* _Task instructions_:
1 – In the excerpt on college football recruiting, on what date does the spring evaluation period begin?
2 – Translate this sentence from the college football excerpt into Spanish: "Until then, only on-campus contact with prospects is permitted."

In fact, Lewis hopes to resume spring drills with its final 10 practices starting April 13. Everything is fluid, though. “Our guys have had a tremendous winter conditioning. They’ve had great practices, and they have knocked the rust off,” says Lewis, a former Wisconsin tight end who last year led Kent State to its first winning season since 2012 and its first bowl win ever. “This is a huge time of year where growth and development occurs. Our guys love football, but they understand everything else going on and they are receptive to it. There’s so many unknowns.”

One of them: What happens with recruiting? The spring evaluation period, essential to college football, begins April 15, allowing coaches to meet prospects off campus. Until then, only on-campus contact with prospects is permitted. Lewis hasn’t made any decisions yet on his coaches going on the road next month. He’ll assess the situation when it arrives. Michigan announced Wednesday that its coaches are barred from off-campus recruiting activities or from hosting recruits on campus through April 21. Many around college football expect more programs to take Michigan’s lead, potentially canceling spring games and barring coaches to recruit. After this story was published, Michigan announced it has canceled all football activities through at least April 21, which includes its spring game. Other programs have also halted their spring football activities since this article was originally published.

* _Source material_:
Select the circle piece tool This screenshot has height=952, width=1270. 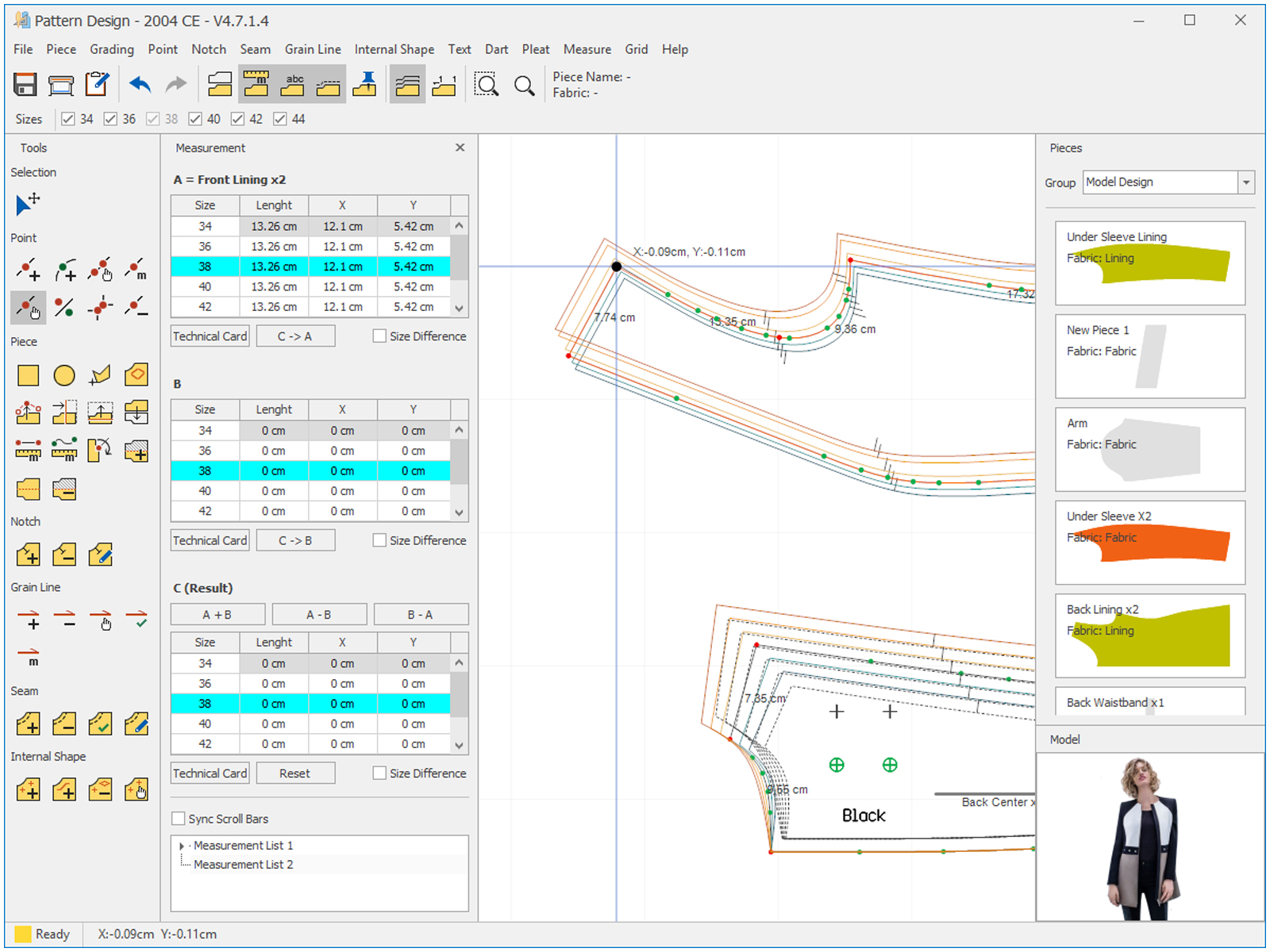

* _Results for the exercise_:
1 – April 15

2 – Hasta entonces, solo se permite el contacto con los prospectos dentro del campus.